Go figure, the action of responding to results in a logical way yields valueable results.
Of course the counter argument is that humans don't really need any of this progress or this pesky logic or science in the first place, so the last 100 years of progress is really meaningless.
I happen to disagree. I like my creature comforts and my endless supply of food and warm shelter.
Heh, I kinda liked 'recaculating'. Or, with just another tweak of misspelling, 'reejaculating'...
Well, again, I dunno about that.
We have a lot of history behind us. I think the oldest written work that has survived today is Gilgamesh, which describes a king from 2500 BC (which seems not as long as I was thinking). That is only about 4500 years ago, but plenty of time for other works to have been written, and other bodies of knowlege to grow.
I recall that there was a very large library somewhere in the Middle East that held a great many bits of useful knowlege, but warfare destroyed much of the knowlege therein. I'm surprised nobody tried to replace all that information at the time, or that they only had the one library. Still, there was information in a fairly useful format that people could have built upon. Why didn't we? Or did we, but in some completely different direction that we haven't appreciated.
I point that last bit out because, supposedly, in this area of the world, the native Americans had advanced textiles and agriculture to an incredible degree, the likes of which we can't duplicate very well today... at least they had before they were nearly wiped out by disease when the europeans came with their unique bugs and spread them amongst the people (by accident or purpose, I'll leave to your judgement). About the only amazing thing from that time that survives today is corn, so I understand.
Maybe that's part of the problem... people advance in different areas, and as we focus on those areas, we fail to perhaps consider advancements we could make in other areas. We're currently advancing in the area of information and its transmission, which might facilitate other kinds of advancements that weren't as easy to accomplish before.

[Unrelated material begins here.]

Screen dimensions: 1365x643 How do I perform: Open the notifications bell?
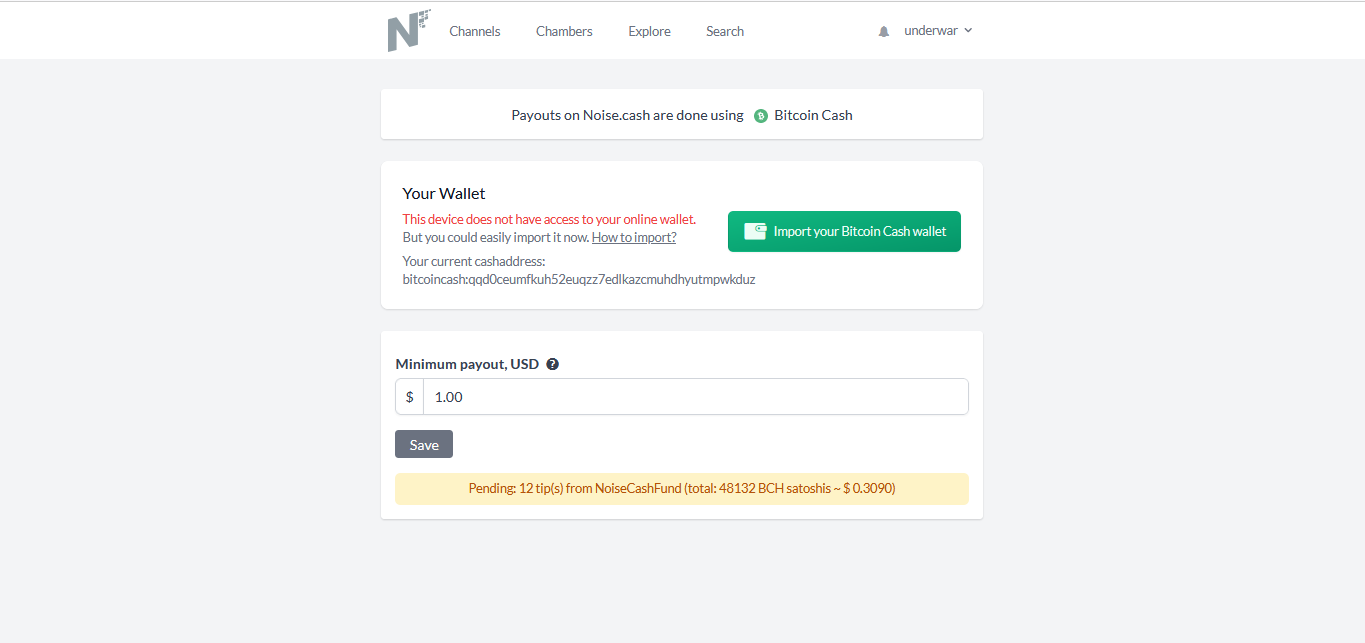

But, again, I dunno... transmitting knowlege always seemed kind of important to human history.
The ability of innovators from around the world to communicate instantly has to be a huge force in speeding up innovation. I think the invention of the telegram/telephone probably indirectly brought about a lot of the innovations we've seen since then. It gives a good reasoning as to why technology has speeded up development radically in the past 100 years or so.
I recall that there was a very large library somewhere in the Middle
East that held a great many bits of useful knowlege, but warfare
destroyed much of the knowlege therein. I'm surprised nobody tried
Uhmmm - Library at Alexandria?
Uhmmm - Library at Alexandria?
Uhmmm - Repetition? :P
But it appears to just be one of those placeholder sites. Which would make sense since nymphs generally don't have the attention span to build a website.
AFter days of being in heaven i have to say its no paradise up here. Same as earth. Only difference is that everybody is happy and no one is sad
Maybe. I recall it was in the Middle East somewhere, but my recollection is poor. It could have been a Greek library, but for some reason I thought it was an Arab library.